«Борис Годунов»
Второе действие оперы происходит в царском тереме в Кремле. Дочь Бориса Ксения оплакивает погибшего жениха. Чтобы развеять ее горе, мамка заводит шуточную простенькую песню про комара; царевич Феодор затевает игру в хлест. Вошедший Борис ласково обращается к дочери, а затем с интересом слушает восторженный рассказ Феодора, рассматривающего карту-чертеж земли Московской. Следующие за их диалогом речитатив и ария Бориса являются самой развернутой его характеристикой в опере. Оркестровое сопровождение здесь гораздо более развито, чем в первом ариозо в прологе. Оно тесно связано с текстом: при мысли о детях, о Ксении фактура становится нежной и прозрачной (струнный квартет). Основной же фон — это тревожная ритмическая пульсация, резкие динамические акценты на остро диссонирующих звуках. Мелодическая линия округла и пластична; она передает душевный облик благородного и страдающего человека, истерзанного сомнениями и угрызениями совести.
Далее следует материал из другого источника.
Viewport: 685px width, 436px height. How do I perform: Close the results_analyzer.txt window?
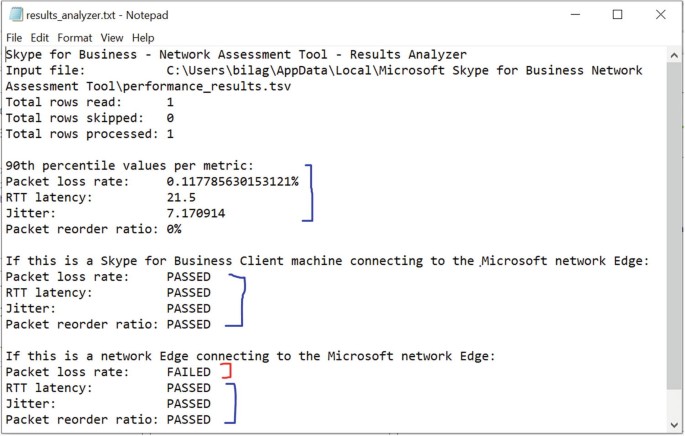659,14
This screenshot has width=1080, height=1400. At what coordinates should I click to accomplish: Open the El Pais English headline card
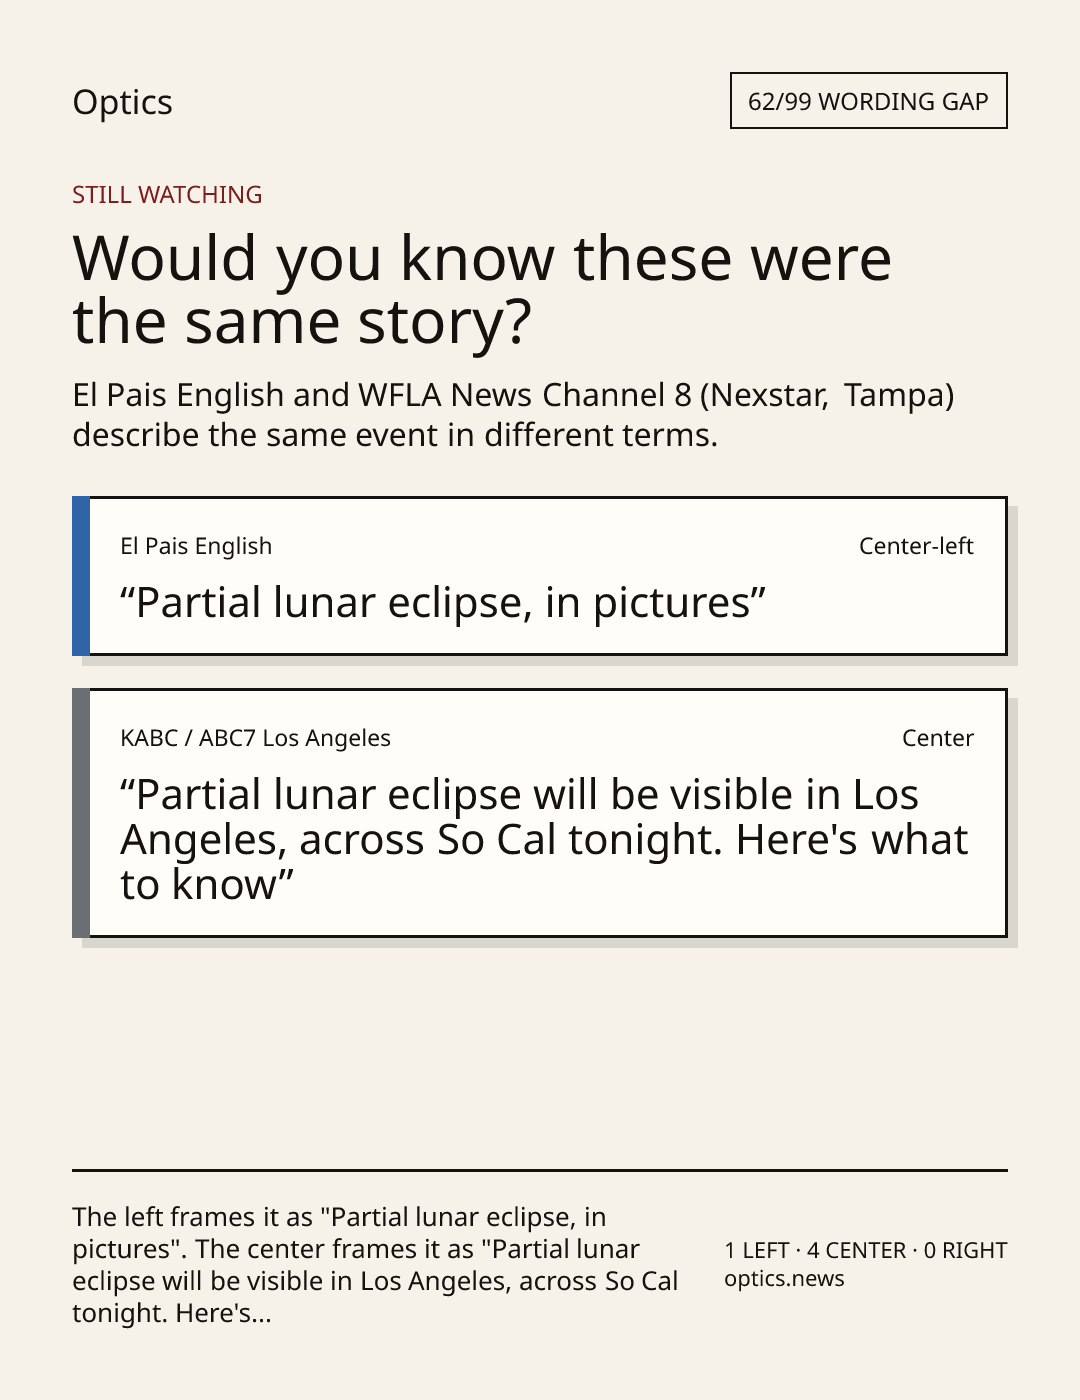540,576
В коде, заключающей арию, впервые возникает образ кошмаров Бориса: ползущие хроматические ходы аккомпанемента с настойчивостью рисуют неотвязность мысли о совершенном убийстве («И даже сон бежит, и в сумраке ночи дитя окровавленное встает... Очи пылают, стиснув ручонки, молит пощады... И не было пощады!»).
Следующий за арией диалог с боярином прерывается рассказом Феодора о происшедшей за сценой истории с попугаем. Этот вставной номер временно разряжает напряженность и драматический накал арии Бориса. Но последующий разговор с хитрым и двуличным Шуйским, полным ложной озабоченности и показного сочувствия царю, на престол которого претендует Самозванец («Король, паны и папа за него!»), снова возвращает царя к мрачным мыслям и подозрениям. А когда Шуйский, по просьбе Годунова, с садистски-документальной точностью описывает картину произошедшего убийства, смакуя ужасные подробности, муки Бориса достигают апогея. Начинают бить часы с курантами; ему чудится призрак убитого царевича. С непревзойденным мастерством Мусоргский воплощает в музыке душевные переживания царя. Преследующий его образ царевича Димитрия прорисовывается нежнейшим дрожащим призрачным тремоло на фоне зыбкой, «безжизненной» гармонии.
Третье действие — «польское» — содержит две картины. Первая картина представляет собой уборную Марины Мнишек в Сандомире. Марина за туалетом, девушки развлекают ее песнями.
Поскольку интерес композитора был сосредоточен на исторической драме русского народа и драме Бориса, музыка третьего действия (сочиненная как одно из условий постановки оперы) гораздо менее значительна и интересна. Однообразен ритм краковяка, сопровождающего весь хор сандомирских девушек; столь же навязчив и ритм мазурки, пронизывающий арию Марины, которая скучает в окружении сонма князей, графов и панов вельможных. Она лелеет честолюбивые планы сесть царицей на престол царей московских. В последующей сцене с иезуитом Рангони, предлагающим Марине обольстить Самозванца и «провозвестить еретикам-москалям веру правую», то есть католичество, музыка объединяет ползущие хроматические ходы в партии Рангони с почти безостановочным триольным ритмом в партии Марины.
Вторая картина третьего действия — это восхитительный ноктюрн с любовным дуэтом Марины и Самозванца. Декорация представляет ночной сад с фонтаном, летней лунной ночью, в замке Мнишков в Сандомире. Появление Самозванца на сцене «иллюстрируется» в оркестре его темой, представляющей собой более развернутый вариант темы царевича Димитрия (впервые появившейся в первом действии, в диалоге Пимена с Григорием Отрепьевым). Разговор Самозванца с выскользнувшим из-за угла замка Рангони прерывает выход гостей; звучит Польский (полонез) с хором. Пышная, блестящая музыка полонеза написана в характерном для польской народной музыки ладу, свежо и ярко звучащем; сочность, красочность гармонических сопоставлений предвосхищает прокофьевский стиль.
И вот наконец выходит Марина Мнишек. Она с насмешкой выслушивает мольбы Самозванца и, только распалив гордость и честолюбие Лжедмитрия, «меняет маску». Их речитатив-разговор переходит в пленительный дуэт «О царевич, умоляю» — образец открытой любовной лирики, не столь частой в творчестве Мусоргского. Томление, нега, страсть воплощены в замечательной мелодии дуэта, объединяющего партии Марины и Самозванца.